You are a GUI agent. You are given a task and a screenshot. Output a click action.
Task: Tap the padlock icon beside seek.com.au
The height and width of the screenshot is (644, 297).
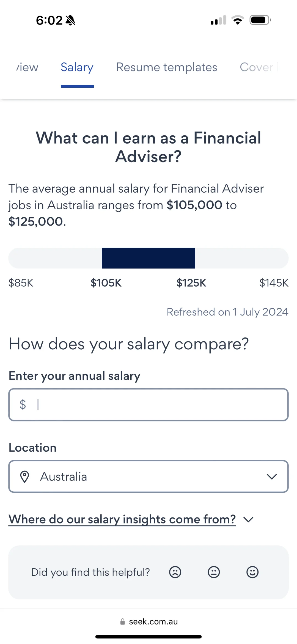(x=123, y=621)
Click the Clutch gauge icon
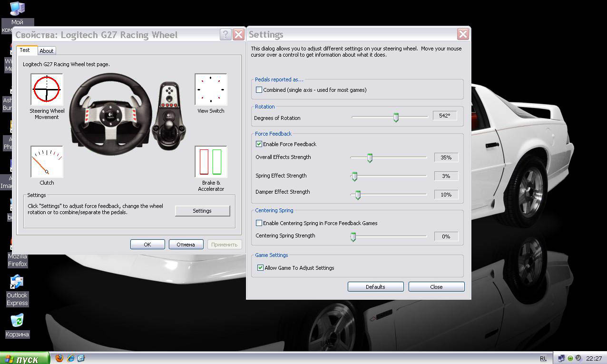The image size is (607, 364). tap(47, 162)
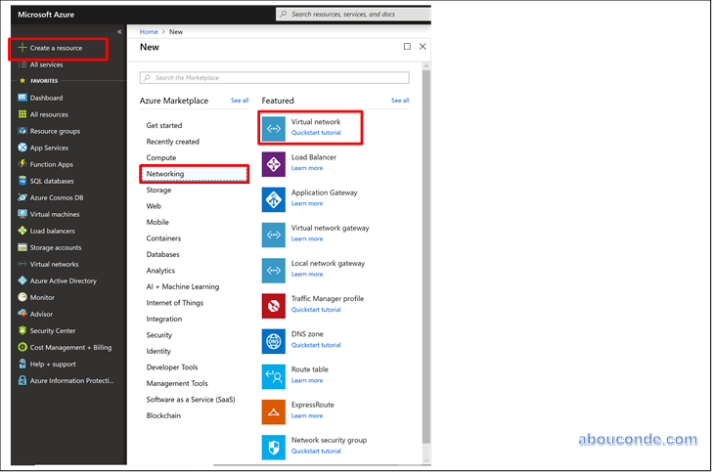
Task: Open the Local network gateway icon
Action: pyautogui.click(x=274, y=269)
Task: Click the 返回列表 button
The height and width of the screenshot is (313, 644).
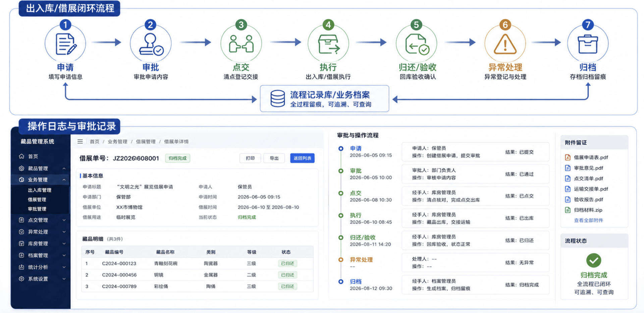Action: click(302, 158)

Problem
What you return must match the records above exactly, minus any images.

Output of the task
You are a GUI agent. You are given a task and a screenshot. Output a click action.
Task: Tap the padlock icon beside seek.com.au
The height and width of the screenshot is (644, 297).
(x=123, y=621)
Click the Clutch gauge icon
The image size is (607, 364). tap(47, 162)
Task: Open the Local network gateway icon
Action: pyautogui.click(x=274, y=269)
Task: Click the 返回列表 button
The height and width of the screenshot is (313, 644).
Action: click(302, 158)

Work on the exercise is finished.